Cronaca

Un affresco di Joker al Vomero. E’ il progetto di street art attualmente dibattuto in Commissione alla Municipalità

Joker-murales

La vicenda si aggiunge alle polemiche sui murales dei due baby-rapinatori, quello di Luigi Caiafa, che è stato cancellato, e quello di Ugo Russo, che in questi giorni è al centro di manifesti che si schierano pro e contro la rimozione.

Joker è l’assassino folle, lo spietato criminale anti-sistema e avversario di Batman che ha ispirato in diverse circostanze il cinema contemporaneo. Il Joker dell’ultimo film del 2019 di Todd Phillips, candidato agli Oscar, interpretato da Joaquin Phoenix e oggetto di dibattiti critici globali, è proprio quello del progetto previsto per le scale del Vomero.

E’ scontro con i residenti: “Non si celebrano così i criminali”

La cosa preoccupa i residenti, che hanno firmato una petizione anti-Joker organizzata da Margherita Siniscalchi, consigliera della V Municipalità e vicepresidente della Commissione Legalità: “In un momento in cui Napoli assiste a un’escalation di violenza simile tra i giovanissimi, dice la consigliera, Joker è un esempio pericoloso. I tempi sono già deliranti, non vedo perché aggiungere altro delirio”.

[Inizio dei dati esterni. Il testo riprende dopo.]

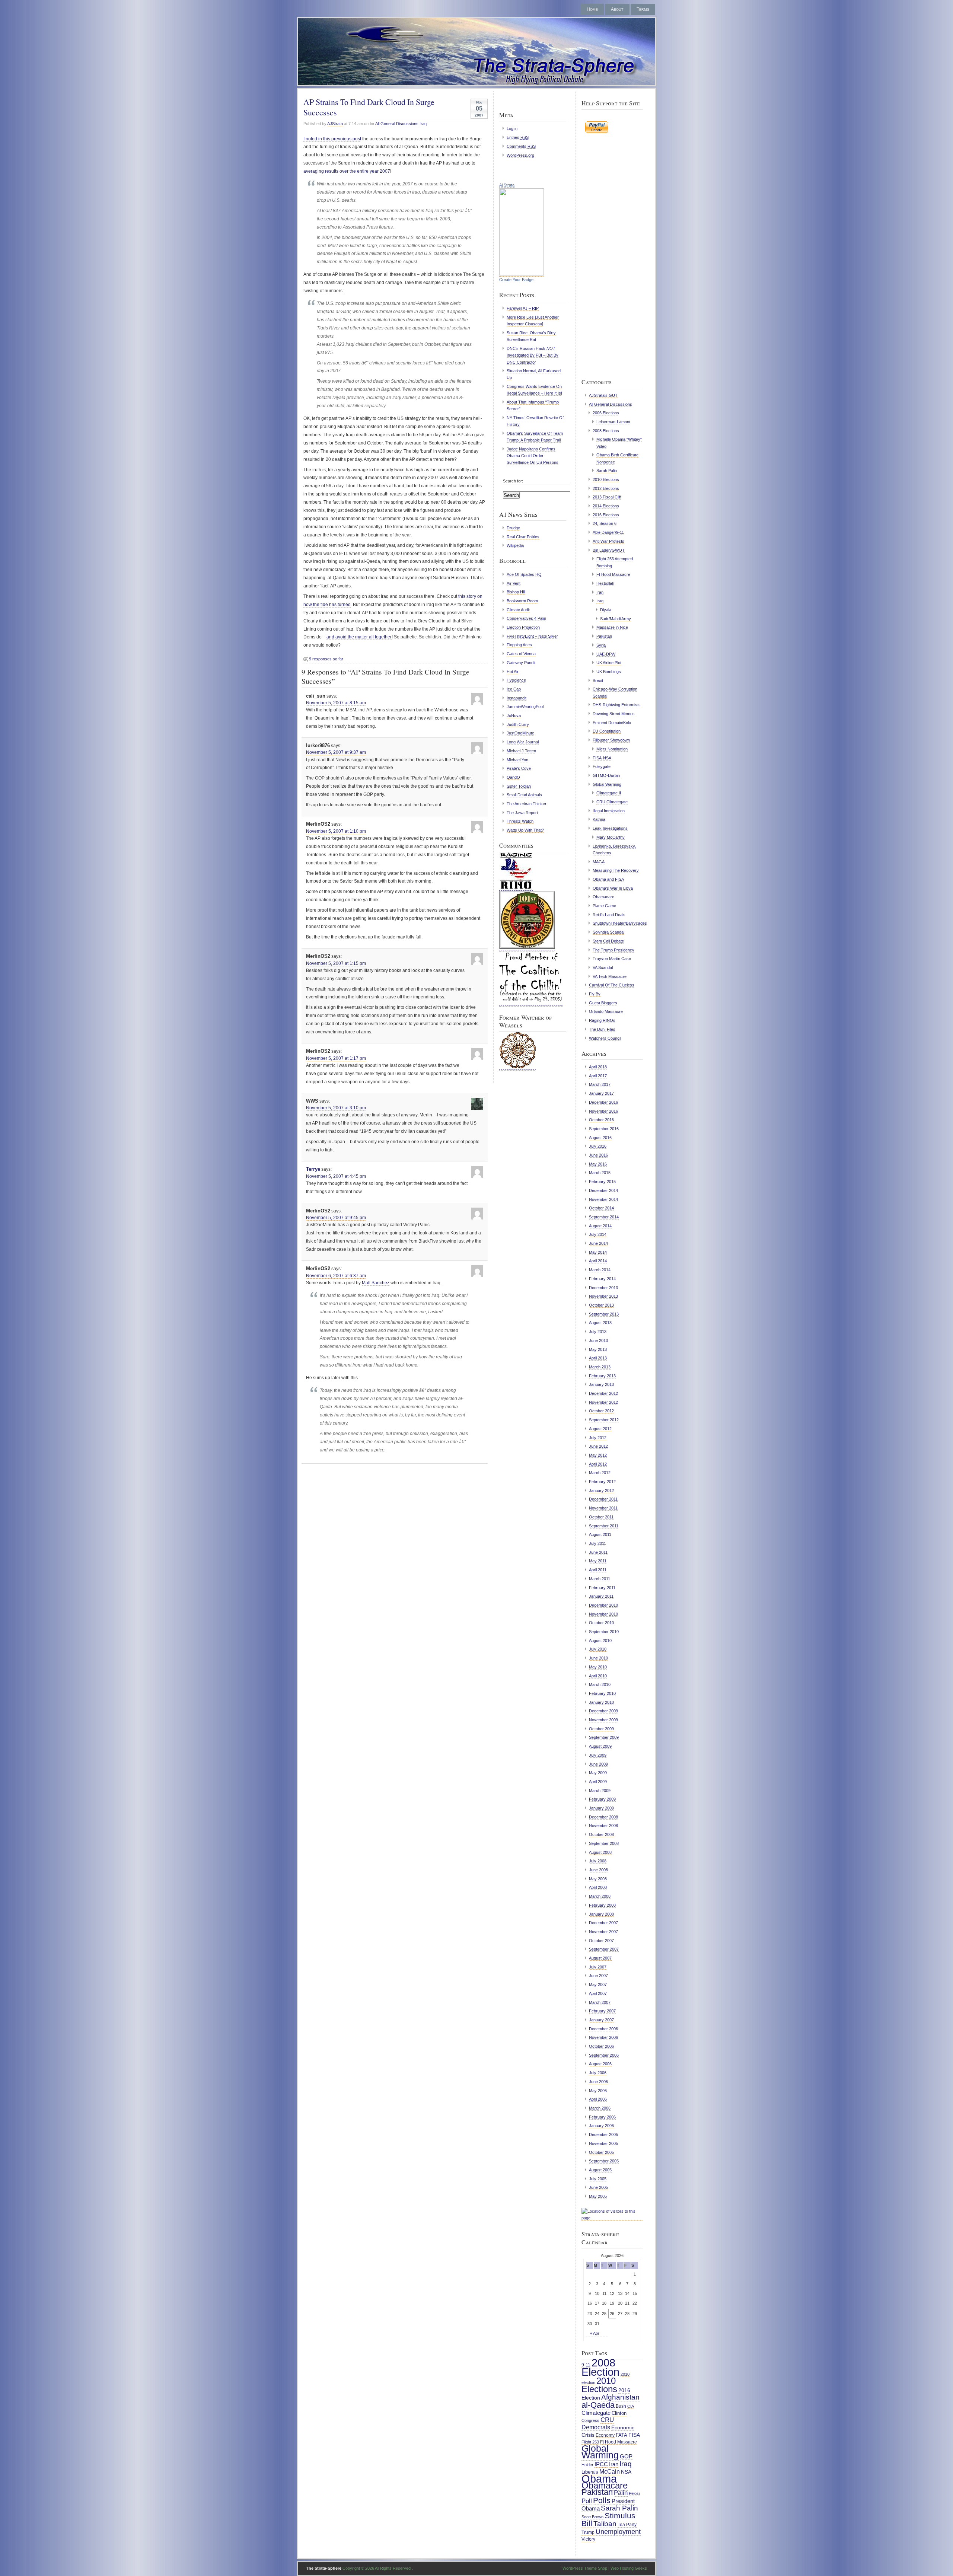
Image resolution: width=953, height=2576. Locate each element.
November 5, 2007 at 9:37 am (336, 752)
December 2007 (603, 1922)
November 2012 (603, 1402)
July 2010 (597, 1649)
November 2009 (603, 1720)
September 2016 (604, 1128)
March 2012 (600, 1472)
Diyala (605, 610)
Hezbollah (605, 583)
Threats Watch (520, 821)
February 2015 (602, 1181)
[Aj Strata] (521, 274)
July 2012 (597, 1437)
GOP (626, 2456)
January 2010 (601, 1702)
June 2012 (598, 1446)
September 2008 (604, 1843)
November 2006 (603, 2037)
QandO (513, 777)
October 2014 (601, 1208)
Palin (621, 2492)
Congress (590, 2420)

Il progetto di Joker sulla scalinata era già stato approvato in commissione municipale settimane fa

A proporlo, continua la Siniscalchi, è stato uno street-artist, Ruben D’Agostino, che avrebbe svolto gratis il lavoro nell’ottica di una riqualificazione di Salita Cacciottoli”. Dopo il via libera del parlamentino c’è stata la petizione e sono arrivati i dubbi: “Raccolte 150 firme, il progetto è stato rimandato in Commissione, prosegue Siniscalchi. C’è chi ha cambiato idea tra i consiglieri, e ora è contrario. Intanto siamo in contatto con l’artista: sondiamo la sua disponibilità per un altro soggetto nella stessa area”.

Di fatto, il parlamentino è ancora diviso sulla questione

Abbiamo tenuto una conferenza dei capigruppo, spiega Paolo De Luca, Presidente della Municipalità 5. Ci siamo presi qualche giorno, almeno fino al 4 marzo, per rivalutare il progetto in seguito alla petizione. Le motivazioni proposte dall’artista non intendono inneggiare al killer, ma sensibilizzare i cittadini sulla grave crisi in cui versano i cinema e sulle problematiche psicologiche del personaggio. Deciderà il Consiglio”.